All of this strikes me as common sense, although some may consider it an “old-fashioned” or “antiquated” way of looking at gender roles. On a university campus, my philosophy would be called “misogynist,” or “patriarchal,” and possibly even condemned as “hate speech.” Happily, even at the modern university, there remain young women who embrace traditional gender roles.
The Network of Enlightened Women exists as a safe haven on campus for young ladies who recoil from feminist thinking. NeW, Custer says, “is dedicated to challenging the liberal status quo on campuses by embracing femininity and masculinity, valuing motherhood and families, rejecting the victimhood mentality that dominates feminism, and helping women engage their communities.”
NeW is a book club that was formed five years ago by Karin Agness at the University of Virginia.
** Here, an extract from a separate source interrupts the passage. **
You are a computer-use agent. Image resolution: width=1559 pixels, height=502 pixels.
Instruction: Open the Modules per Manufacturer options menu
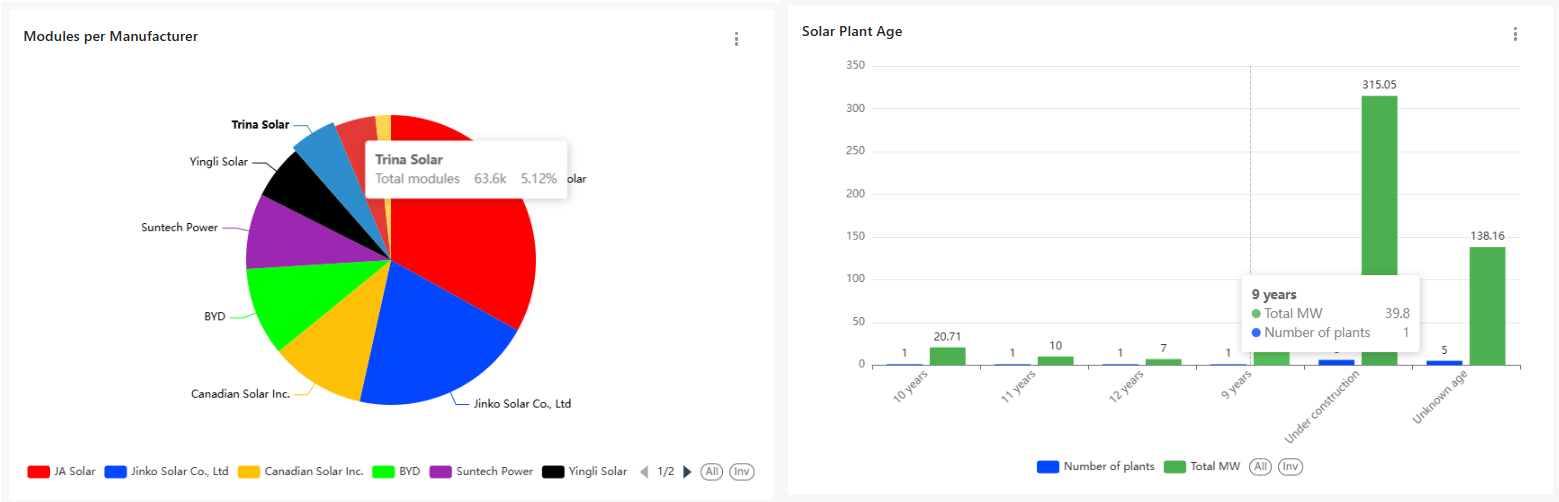(736, 39)
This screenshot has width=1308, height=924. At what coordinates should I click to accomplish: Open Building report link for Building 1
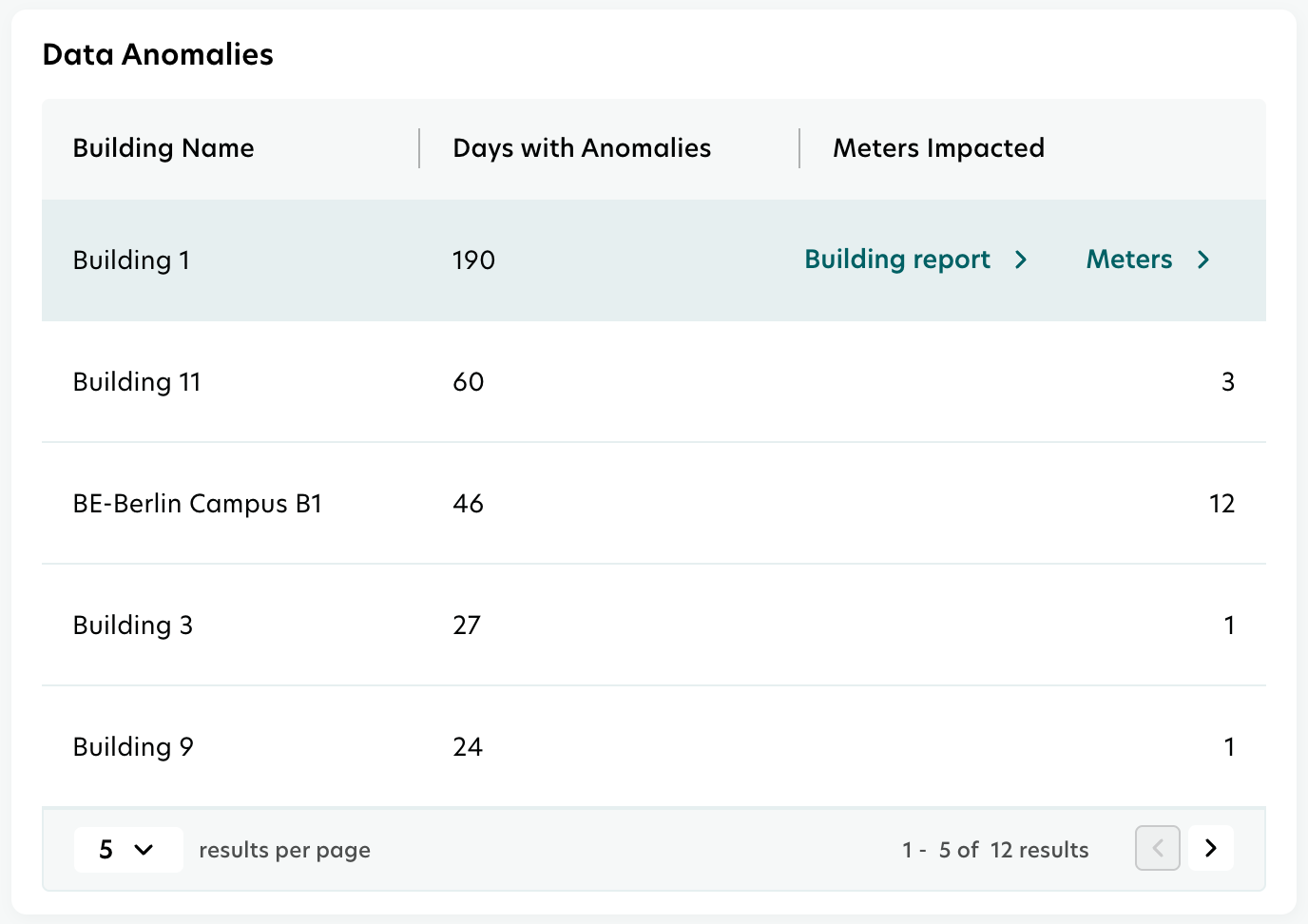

Its weekly meetings are designed to educate and teach leadership skills to young ladies Custer describes as “culturally conservative women.” In North Carolina, NeW is active at UNC-Chapel Hill, N.C. State and Meredith College, with plans to form a chapter at UNCG. (Interested students should contact Jessica Custer: Jessica@enlightenedwomen.org.)
North Carolina’s NeW chapters are co-sponsoring an appearance by Fox News commentator and author Mary Katharine Ham at Meredith College on Jan. 27. Ham will speak at 7 p.m. on the topic, “NeW Wave Feminism: Girl Power without Government.” The event is free and open to the public.